American Journal of Cardiology | 2002
Mario Leoncini; Roberto Sciagrà; Mauro Maioli; Francesco Bellandi; Gabriella Marcucci; Stelvio Sestini; Silvia Chiocchini; Roberto Piero Dabizzi
Gated single-photon emission computed tomography (SPECT) imaging allows analysis of myocardial perfusion and assessment of baseline global and regional left ventricular (LV) function and their changes during low-dose dobutamine infusion. The study examined whether the changes in LV ejection fraction induced by dobutamine and evaluated using technetium-99m sestamibi- gated SPECT predict the evolution of ejection fraction after revascularization in patients with ischemic cardiomyopathy. Thirty-seven patients underwent resting and dobutamine nitrate-enhanced sestamibi-gated SPECT before revascularization and baseline-resting sestamibi gated SPECT after intervention to assess global functional changes. A postrevascularization improvement in ejection fraction > or =5 U was defined as significant. At follow-up, ejection fraction increased significantly in 19 patients. According to receiver-operating characteristic curve analysis, an increase in ejection fraction > or =5 U during dobutamine was the optimal cutoff value for predicting a significant postrevascularization improvement, with 79% sensitivity, 78% specificity, and 78% accuracy.
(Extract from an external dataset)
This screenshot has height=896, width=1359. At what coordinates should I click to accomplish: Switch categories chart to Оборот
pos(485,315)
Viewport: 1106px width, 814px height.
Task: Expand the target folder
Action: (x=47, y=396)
A significant correlation was found between dobutamine and postrevascularization ejection fraction (r = 0.85; p <0.0001). The increase in ejection fraction during dobutamine is a good predictor of an improvement in ejection fraction after revascularization. This represents another important diagnostic contribution obtained using gated SPECT imaging for the assessment of myocardial viability in patients with ischemic cardiomyopathy.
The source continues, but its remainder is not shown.